What you return should match every entry, character for character.

>>

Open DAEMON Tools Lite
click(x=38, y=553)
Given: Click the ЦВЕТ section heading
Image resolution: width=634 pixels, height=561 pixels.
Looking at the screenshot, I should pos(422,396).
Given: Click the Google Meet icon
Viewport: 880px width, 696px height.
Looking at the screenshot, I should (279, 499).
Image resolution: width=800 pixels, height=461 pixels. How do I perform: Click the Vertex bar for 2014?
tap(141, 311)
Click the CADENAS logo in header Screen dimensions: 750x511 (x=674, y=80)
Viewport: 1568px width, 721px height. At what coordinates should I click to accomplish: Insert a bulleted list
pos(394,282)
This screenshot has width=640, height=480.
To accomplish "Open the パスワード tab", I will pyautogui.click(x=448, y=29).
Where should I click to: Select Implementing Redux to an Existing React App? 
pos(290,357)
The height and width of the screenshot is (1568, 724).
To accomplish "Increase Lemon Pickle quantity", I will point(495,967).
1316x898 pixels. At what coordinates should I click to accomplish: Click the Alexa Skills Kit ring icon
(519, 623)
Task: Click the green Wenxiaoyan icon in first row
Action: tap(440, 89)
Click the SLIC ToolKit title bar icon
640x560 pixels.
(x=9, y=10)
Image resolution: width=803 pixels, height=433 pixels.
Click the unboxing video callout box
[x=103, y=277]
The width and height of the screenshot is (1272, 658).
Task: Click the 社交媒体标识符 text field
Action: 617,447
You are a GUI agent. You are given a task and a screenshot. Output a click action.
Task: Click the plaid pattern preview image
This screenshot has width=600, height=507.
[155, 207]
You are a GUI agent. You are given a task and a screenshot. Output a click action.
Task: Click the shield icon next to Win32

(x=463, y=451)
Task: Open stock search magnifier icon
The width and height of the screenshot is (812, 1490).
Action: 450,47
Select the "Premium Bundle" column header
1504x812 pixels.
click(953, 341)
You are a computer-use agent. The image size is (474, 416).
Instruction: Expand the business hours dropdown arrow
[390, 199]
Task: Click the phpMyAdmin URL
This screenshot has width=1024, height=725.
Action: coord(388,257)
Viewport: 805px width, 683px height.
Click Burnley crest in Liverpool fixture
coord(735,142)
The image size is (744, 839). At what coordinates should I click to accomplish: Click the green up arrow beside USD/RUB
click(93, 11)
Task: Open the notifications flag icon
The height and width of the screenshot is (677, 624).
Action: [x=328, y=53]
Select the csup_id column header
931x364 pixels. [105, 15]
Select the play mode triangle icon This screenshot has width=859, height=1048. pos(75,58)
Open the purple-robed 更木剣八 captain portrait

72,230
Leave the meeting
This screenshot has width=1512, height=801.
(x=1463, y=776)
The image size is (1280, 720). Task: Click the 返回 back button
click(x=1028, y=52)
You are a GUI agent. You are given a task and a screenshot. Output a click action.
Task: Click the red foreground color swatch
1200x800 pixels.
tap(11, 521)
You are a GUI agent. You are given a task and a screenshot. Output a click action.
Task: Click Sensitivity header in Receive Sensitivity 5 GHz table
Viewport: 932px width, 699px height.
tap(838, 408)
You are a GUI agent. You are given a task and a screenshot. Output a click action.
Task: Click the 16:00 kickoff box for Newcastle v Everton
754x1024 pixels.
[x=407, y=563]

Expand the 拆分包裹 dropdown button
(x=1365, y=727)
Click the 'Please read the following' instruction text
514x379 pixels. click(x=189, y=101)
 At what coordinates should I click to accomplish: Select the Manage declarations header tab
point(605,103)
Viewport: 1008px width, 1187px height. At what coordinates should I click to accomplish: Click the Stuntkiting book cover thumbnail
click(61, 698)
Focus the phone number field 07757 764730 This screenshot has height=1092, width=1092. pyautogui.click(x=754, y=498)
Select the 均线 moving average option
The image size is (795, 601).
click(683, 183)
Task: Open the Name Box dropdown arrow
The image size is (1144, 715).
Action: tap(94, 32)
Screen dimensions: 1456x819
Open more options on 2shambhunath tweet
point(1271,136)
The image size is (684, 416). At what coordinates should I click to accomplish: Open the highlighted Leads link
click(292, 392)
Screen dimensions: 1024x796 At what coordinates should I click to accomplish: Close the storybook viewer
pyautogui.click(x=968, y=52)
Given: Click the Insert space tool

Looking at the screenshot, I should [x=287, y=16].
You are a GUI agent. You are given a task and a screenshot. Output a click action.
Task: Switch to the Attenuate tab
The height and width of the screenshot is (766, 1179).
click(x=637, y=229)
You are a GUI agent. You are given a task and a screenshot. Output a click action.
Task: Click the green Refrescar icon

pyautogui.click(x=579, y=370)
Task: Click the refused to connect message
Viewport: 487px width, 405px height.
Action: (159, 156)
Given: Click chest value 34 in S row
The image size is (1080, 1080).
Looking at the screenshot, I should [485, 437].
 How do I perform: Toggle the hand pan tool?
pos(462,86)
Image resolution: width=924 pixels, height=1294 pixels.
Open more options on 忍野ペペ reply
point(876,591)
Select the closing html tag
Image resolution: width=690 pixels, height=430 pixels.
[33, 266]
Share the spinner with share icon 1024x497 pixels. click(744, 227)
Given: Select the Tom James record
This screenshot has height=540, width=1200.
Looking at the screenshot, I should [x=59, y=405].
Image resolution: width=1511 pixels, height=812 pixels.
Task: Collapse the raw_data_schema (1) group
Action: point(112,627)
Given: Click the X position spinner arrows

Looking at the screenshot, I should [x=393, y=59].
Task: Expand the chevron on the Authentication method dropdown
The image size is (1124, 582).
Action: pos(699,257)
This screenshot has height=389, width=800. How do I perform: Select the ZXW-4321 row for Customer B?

<<

(Reply to the task)
Open DAEMON Tools Lite
click(x=38, y=553)
Given: Click the ЦВЕТ section heading
Image resolution: width=634 pixels, height=561 pixels.
Looking at the screenshot, I should pos(422,396).
Given: Click the Google Meet icon
Viewport: 880px width, 696px height.
Looking at the screenshot, I should (279, 499).
Image resolution: width=800 pixels, height=461 pixels. How do I perform: Click the Vertex bar for 2014?
tap(141, 311)
Click the CADENAS logo in header Screen dimensions: 750x511 (x=674, y=80)
Viewport: 1568px width, 721px height. At what coordinates should I click to accomplish: Insert a bulleted list
pos(394,282)
This screenshot has width=640, height=480.
To accomplish "Open the パスワード tab", I will pyautogui.click(x=448, y=29).
Where should I click to: Select Implementing Redux to an Existing React App? 
pos(290,357)
The height and width of the screenshot is (1568, 724).
To accomplish "Increase Lemon Pickle quantity", I will point(495,967).
1316x898 pixels. At what coordinates should I click to accomplish: Click the Alexa Skills Kit ring icon
(519, 623)
Task: Click the green Wenxiaoyan icon in first row
Action: tap(440, 89)
Click the SLIC ToolKit title bar icon
640x560 pixels.
(x=9, y=10)
Image resolution: width=803 pixels, height=433 pixels.
Click the unboxing video callout box
[x=103, y=277]
The width and height of the screenshot is (1272, 658).
Task: Click the 社交媒体标识符 text field
Action: 617,447
You are a GUI agent. You are given a task and a screenshot. Output a click action.
Task: Click the plaid pattern preview image
This screenshot has width=600, height=507.
[155, 207]
You are a GUI agent. You are given a task and a screenshot. Output a click action.
Task: Click the shield icon next to Win32

(x=463, y=451)
Task: Open stock search magnifier icon
The width and height of the screenshot is (812, 1490).
Action: 450,47
Select the "Premium Bundle" column header
1504x812 pixels.
click(953, 341)
You are a computer-use agent. The image size is (474, 416).
Instruction: Expand the business hours dropdown arrow
[390, 199]
Task: Click the phpMyAdmin URL
This screenshot has width=1024, height=725.
Action: coord(388,257)
Viewport: 805px width, 683px height.
Click Burnley crest in Liverpool fixture
coord(735,142)
The image size is (744, 839). At what coordinates should I click to accomplish: Click the green up arrow beside USD/RUB
click(93, 11)
Task: Open the notifications flag icon
The height and width of the screenshot is (677, 624).
Action: [x=328, y=53]
Select the csup_id column header
931x364 pixels. [105, 15]
Select the play mode triangle icon This screenshot has width=859, height=1048. pos(75,58)
Open the purple-robed 更木剣八 captain portrait

72,230
Leave the meeting
This screenshot has width=1512, height=801.
(x=1463, y=776)
The image size is (1280, 720). Task: Click the 返回 back button
click(x=1028, y=52)
You are a GUI agent. You are given a task and a screenshot. Output a click action.
Task: Click the red foreground color swatch
1200x800 pixels.
tap(11, 521)
You are a GUI agent. You are given a task and a screenshot. Output a click action.
Task: Click Sensitivity header in Receive Sensitivity 5 GHz table
Viewport: 932px width, 699px height.
tap(838, 408)
You are a GUI agent. You are given a task and a screenshot. Output a click action.
Task: Click the 16:00 kickoff box for Newcastle v Everton
754x1024 pixels.
[x=407, y=563]

Expand the 拆分包裹 dropdown button
(x=1365, y=727)
Click the 'Please read the following' instruction text
514x379 pixels. click(x=189, y=101)
 At what coordinates should I click to accomplish: Select the Manage declarations header tab
point(605,103)
Viewport: 1008px width, 1187px height. At what coordinates should I click to accomplish: Click the Stuntkiting book cover thumbnail
click(61, 698)
Focus the phone number field 07757 764730 This screenshot has height=1092, width=1092. pyautogui.click(x=754, y=498)
Select the 均线 moving average option
The image size is (795, 601).
click(683, 183)
Task: Open the Name Box dropdown arrow
The image size is (1144, 715).
Action: tap(94, 32)
Screen dimensions: 1456x819
Open more options on 2shambhunath tweet
point(1271,136)
The image size is (684, 416). At what coordinates should I click to accomplish: Open the highlighted Leads link
click(292, 392)
Screen dimensions: 1024x796 At what coordinates should I click to accomplish: Close the storybook viewer
pyautogui.click(x=968, y=52)
Given: Click the Insert space tool

Looking at the screenshot, I should [x=287, y=16].
You are a GUI agent. You are given a task and a screenshot. Output a click action.
Task: Switch to the Attenuate tab
The height and width of the screenshot is (766, 1179).
click(x=637, y=229)
You are a GUI agent. You are given a task and a screenshot. Output a click action.
Task: Click the green Refrescar icon

pyautogui.click(x=579, y=370)
Task: Click the refused to connect message
Viewport: 487px width, 405px height.
Action: (159, 156)
Given: Click chest value 34 in S row
The image size is (1080, 1080).
Looking at the screenshot, I should [485, 437].
 How do I perform: Toggle the hand pan tool?
pos(462,86)
Image resolution: width=924 pixels, height=1294 pixels.
Open more options on 忍野ペペ reply
point(876,591)
Select the closing html tag
Image resolution: width=690 pixels, height=430 pixels.
[33, 266]
Share the spinner with share icon 1024x497 pixels. click(744, 227)
Given: Select the Tom James record
This screenshot has height=540, width=1200.
Looking at the screenshot, I should [x=59, y=405].
Image resolution: width=1511 pixels, height=812 pixels.
Task: Collapse the raw_data_schema (1) group
Action: point(112,627)
Given: Click the X position spinner arrows

Looking at the screenshot, I should [x=393, y=59].
Task: Expand the chevron on the Authentication method dropdown
The image size is (1124, 582).
Action: pos(699,257)
This screenshot has height=389, width=800. How do I perform: Select the ZXW-4321 row for Customer B?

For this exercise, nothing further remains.